- _What this task involves_
Copy out all of the records below, replacing "Viewport" with "Window size" everywhere and leaving everything else unchanged.

- _Records for this exercise_

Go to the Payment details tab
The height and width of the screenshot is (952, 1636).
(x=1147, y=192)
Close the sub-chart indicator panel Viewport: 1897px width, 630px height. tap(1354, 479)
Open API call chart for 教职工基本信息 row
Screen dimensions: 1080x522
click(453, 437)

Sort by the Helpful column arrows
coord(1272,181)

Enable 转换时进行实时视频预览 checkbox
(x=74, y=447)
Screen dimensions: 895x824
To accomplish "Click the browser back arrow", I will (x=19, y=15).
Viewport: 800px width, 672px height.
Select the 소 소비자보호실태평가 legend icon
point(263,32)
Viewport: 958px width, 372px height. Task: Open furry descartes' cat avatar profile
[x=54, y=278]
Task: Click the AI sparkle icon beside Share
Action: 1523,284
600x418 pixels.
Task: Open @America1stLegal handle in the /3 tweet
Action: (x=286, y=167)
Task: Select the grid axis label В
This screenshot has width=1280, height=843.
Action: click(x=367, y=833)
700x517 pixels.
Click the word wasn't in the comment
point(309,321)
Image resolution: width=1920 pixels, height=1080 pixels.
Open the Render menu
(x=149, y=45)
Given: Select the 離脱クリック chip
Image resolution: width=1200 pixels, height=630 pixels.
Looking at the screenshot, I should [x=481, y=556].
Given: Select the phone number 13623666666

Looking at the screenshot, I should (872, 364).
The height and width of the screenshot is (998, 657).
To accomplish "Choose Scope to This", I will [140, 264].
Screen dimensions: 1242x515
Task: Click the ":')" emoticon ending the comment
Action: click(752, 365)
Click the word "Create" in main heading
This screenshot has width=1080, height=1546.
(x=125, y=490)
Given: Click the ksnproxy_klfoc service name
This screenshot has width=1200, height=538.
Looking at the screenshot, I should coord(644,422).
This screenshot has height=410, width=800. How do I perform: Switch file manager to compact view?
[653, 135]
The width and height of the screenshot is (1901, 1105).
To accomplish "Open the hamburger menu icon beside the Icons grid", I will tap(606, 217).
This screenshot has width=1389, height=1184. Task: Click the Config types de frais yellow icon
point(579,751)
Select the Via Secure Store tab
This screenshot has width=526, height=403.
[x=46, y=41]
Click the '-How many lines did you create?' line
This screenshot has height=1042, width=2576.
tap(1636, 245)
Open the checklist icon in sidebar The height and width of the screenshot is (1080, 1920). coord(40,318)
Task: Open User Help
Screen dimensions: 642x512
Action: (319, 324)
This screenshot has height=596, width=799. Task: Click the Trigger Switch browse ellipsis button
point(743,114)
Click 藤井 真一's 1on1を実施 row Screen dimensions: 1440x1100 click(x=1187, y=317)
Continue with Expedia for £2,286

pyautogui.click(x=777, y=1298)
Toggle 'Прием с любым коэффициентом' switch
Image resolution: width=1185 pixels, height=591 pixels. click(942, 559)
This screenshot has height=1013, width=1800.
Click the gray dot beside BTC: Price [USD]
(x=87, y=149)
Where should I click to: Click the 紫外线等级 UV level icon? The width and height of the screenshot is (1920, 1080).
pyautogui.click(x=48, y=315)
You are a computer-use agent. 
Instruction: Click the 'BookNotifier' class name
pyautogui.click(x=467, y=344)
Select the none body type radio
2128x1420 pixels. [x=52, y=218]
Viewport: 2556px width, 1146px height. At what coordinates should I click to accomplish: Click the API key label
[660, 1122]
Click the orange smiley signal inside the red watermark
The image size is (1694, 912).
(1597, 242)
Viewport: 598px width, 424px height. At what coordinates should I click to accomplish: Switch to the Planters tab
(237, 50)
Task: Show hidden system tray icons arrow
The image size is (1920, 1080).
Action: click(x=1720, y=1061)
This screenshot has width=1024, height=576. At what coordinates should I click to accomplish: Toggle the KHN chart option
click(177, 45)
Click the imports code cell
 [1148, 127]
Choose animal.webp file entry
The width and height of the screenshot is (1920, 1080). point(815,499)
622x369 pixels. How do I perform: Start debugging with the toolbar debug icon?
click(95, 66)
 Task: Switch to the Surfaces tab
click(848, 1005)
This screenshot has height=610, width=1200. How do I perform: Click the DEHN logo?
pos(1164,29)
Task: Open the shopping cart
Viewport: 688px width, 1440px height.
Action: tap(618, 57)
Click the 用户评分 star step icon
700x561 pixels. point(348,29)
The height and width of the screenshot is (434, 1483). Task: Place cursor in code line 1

- _Exercise output_
Go to the Payment details tab
The height and width of the screenshot is (952, 1636).
(x=1147, y=192)
Close the sub-chart indicator panel Window size: 1897px width, 630px height. tap(1354, 479)
Open API call chart for 教职工基本信息 row
Screen dimensions: 1080x522
click(453, 437)

Sort by the Helpful column arrows
coord(1272,181)

Enable 转换时进行实时视频预览 checkbox
(x=74, y=447)
Screen dimensions: 895x824
To accomplish "Click the browser back arrow", I will (x=19, y=15).
Window size: 800px width, 672px height.
Select the 소 소비자보호실태평가 legend icon
point(263,32)
Window size: 958px width, 372px height. Task: Open furry descartes' cat avatar profile
[x=54, y=278]
Task: Click the AI sparkle icon beside Share
Action: 1523,284
600x418 pixels.
Task: Open @America1stLegal handle in the /3 tweet
Action: (x=286, y=167)
Task: Select the grid axis label В
This screenshot has width=1280, height=843.
Action: click(x=367, y=833)
700x517 pixels.
Click the word wasn't in the comment
point(309,321)
Image resolution: width=1920 pixels, height=1080 pixels.
Open the Render menu
(x=149, y=45)
Given: Select the 離脱クリック chip
Image resolution: width=1200 pixels, height=630 pixels.
Looking at the screenshot, I should [x=481, y=556].
Given: Select the phone number 13623666666

Looking at the screenshot, I should (872, 364).
The height and width of the screenshot is (998, 657).
To accomplish "Choose Scope to This", I will [140, 264].
Screen dimensions: 1242x515
Task: Click the ":')" emoticon ending the comment
Action: click(752, 365)
Click the word "Create" in main heading
This screenshot has width=1080, height=1546.
(x=125, y=490)
Given: Click the ksnproxy_klfoc service name
This screenshot has width=1200, height=538.
Looking at the screenshot, I should coord(644,422).
This screenshot has height=410, width=800. How do I perform: Switch file manager to compact view?
[653, 135]
The width and height of the screenshot is (1901, 1105).
To accomplish "Open the hamburger menu icon beside the Icons grid", I will tap(606, 217).
This screenshot has width=1389, height=1184. Task: Click the Config types de frais yellow icon
point(579,751)
Select the Via Secure Store tab
This screenshot has width=526, height=403.
[x=46, y=41]
Click the '-How many lines did you create?' line
This screenshot has height=1042, width=2576.
tap(1636, 245)
Open the checklist icon in sidebar The height and width of the screenshot is (1080, 1920). coord(40,318)
Task: Open User Help
Screen dimensions: 642x512
Action: (319, 324)
This screenshot has height=596, width=799. Task: Click the Trigger Switch browse ellipsis button
point(743,114)
Click 藤井 真一's 1on1を実施 row Screen dimensions: 1440x1100 click(x=1187, y=317)
Continue with Expedia for £2,286

pyautogui.click(x=777, y=1298)
Toggle 'Прием с любым коэффициентом' switch
Image resolution: width=1185 pixels, height=591 pixels. click(942, 559)
This screenshot has height=1013, width=1800.
Click the gray dot beside BTC: Price [USD]
(x=87, y=149)
Where should I click to: Click the 紫外线等级 UV level icon? The width and height of the screenshot is (1920, 1080).
pyautogui.click(x=48, y=315)
You are a computer-use agent. 
Instruction: Click the 'BookNotifier' class name
pyautogui.click(x=467, y=344)
Select the none body type radio
2128x1420 pixels. [x=52, y=218]
Window size: 2556px width, 1146px height. At what coordinates should I click to accomplish: Click the API key label
[660, 1122]
Click the orange smiley signal inside the red watermark
The image size is (1694, 912).
(1597, 242)
Window size: 598px width, 424px height. At what coordinates should I click to accomplish: Switch to the Planters tab
(237, 50)
Task: Show hidden system tray icons arrow
The image size is (1920, 1080).
Action: click(x=1720, y=1061)
This screenshot has width=1024, height=576. At what coordinates should I click to accomplish: Toggle the KHN chart option
click(177, 45)
Click the imports code cell
 [1148, 127]
Choose animal.webp file entry
The width and height of the screenshot is (1920, 1080). point(815,499)
622x369 pixels. How do I perform: Start debugging with the toolbar debug icon?
click(95, 66)
 Task: Switch to the Surfaces tab
click(848, 1005)
This screenshot has height=610, width=1200. How do I perform: Click the DEHN logo?
pos(1164,29)
Task: Open the shopping cart
Window size: 688px width, 1440px height.
Action: tap(618, 57)
Click the 用户评分 star step icon
700x561 pixels. point(348,29)
The height and width of the screenshot is (434, 1483). Task: Place cursor in code line 1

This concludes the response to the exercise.